When I talk with singles, I find that people don't want to invest that much. They stay where the stakes are low, so they're not risking that much.
And when people invest, it becomes the complete opposite. From not wanting to invest at all, it becomes massive investment into one person. This person, this one and only that you're going to find, is the one for whom you can stop looking. It's the one who's cured your case of FOMO. It's the one for whom you're deleting your apps. Can you imagine how powerful that one person then becomes? So then when you have an affair, it makes you feel like: How could you have been so mistaken about what you thought you had together?
That, to me, is one of the most incredible contrasts that I see these days: Meeting people and making it as unaffiliated as possible. And then on the other side is this most ideological, ideal-filled utopian version of love. These two are living side by side.

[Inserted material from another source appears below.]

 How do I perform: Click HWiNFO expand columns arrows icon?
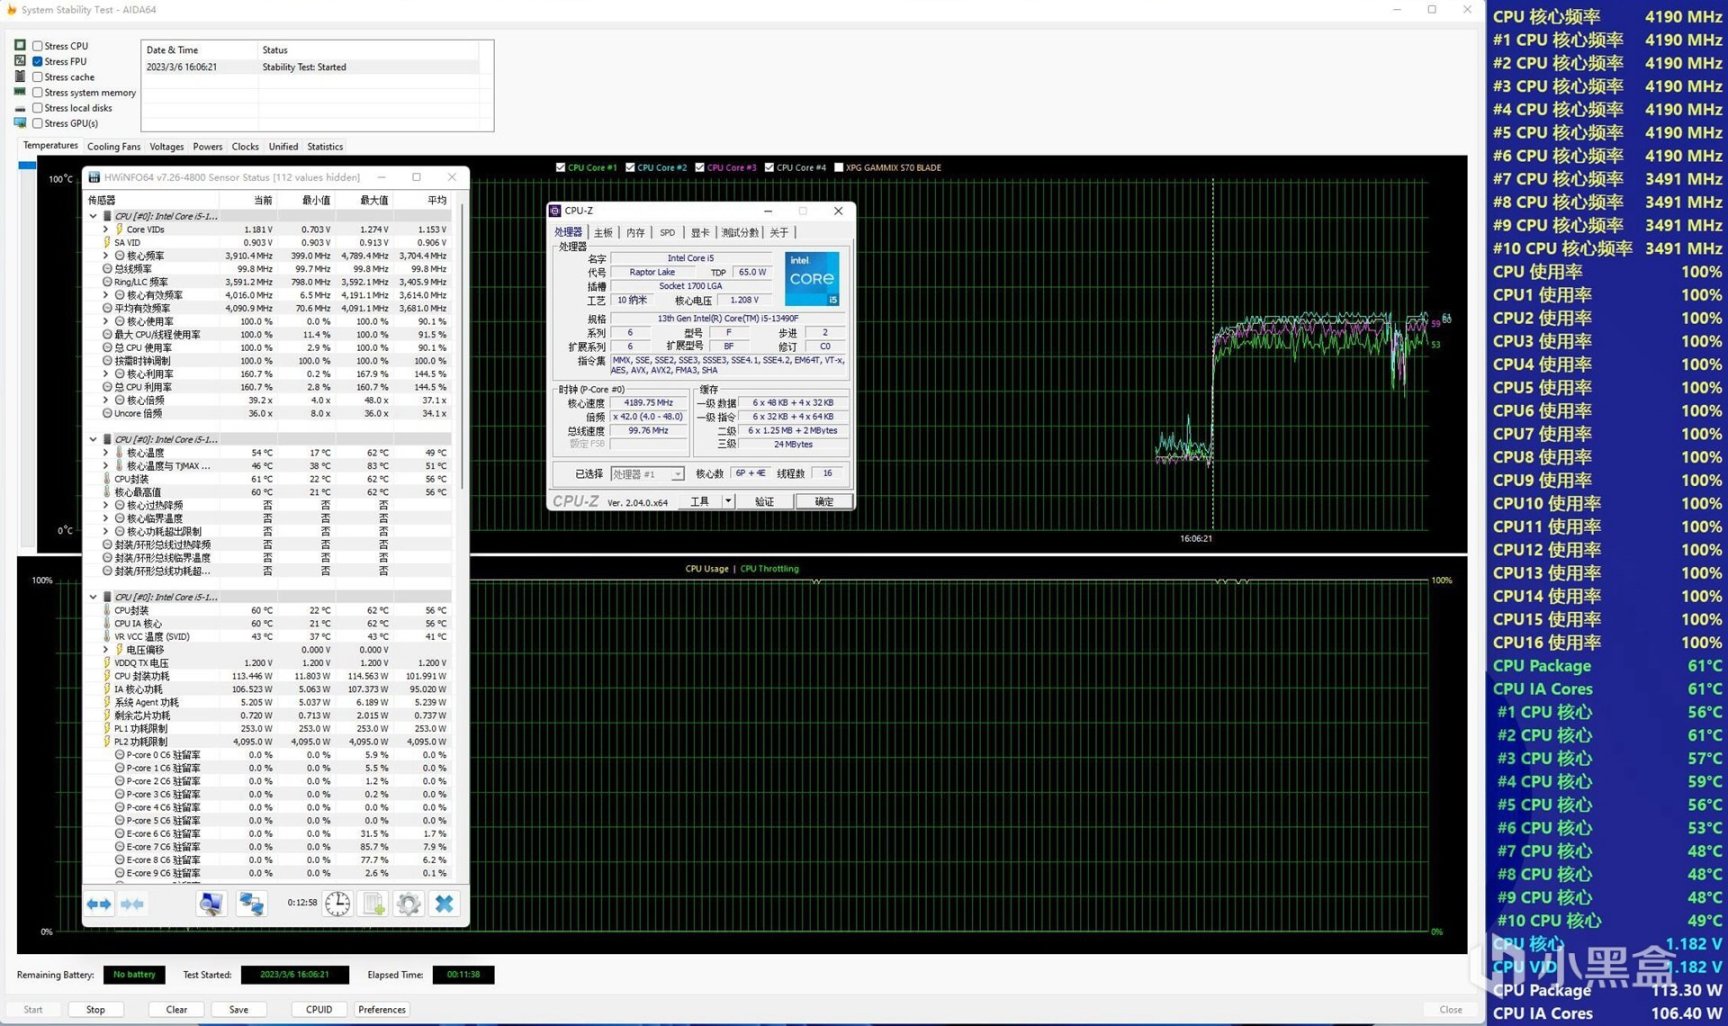99,904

So how do you get from one to the other?
Not by looking for the one and only. There's this idea that one person will stand out from the masses, in the middle of the paradox of choice, while at the same time people have unprecedented freedom and crippling uncertainty. How do I know if this is the one? There is no "the one". There's just a one.
There could have been another. There could have been plenty of others. This is the one you picked, and you're going to write a story with that person. When you pick a partner, you pick a story.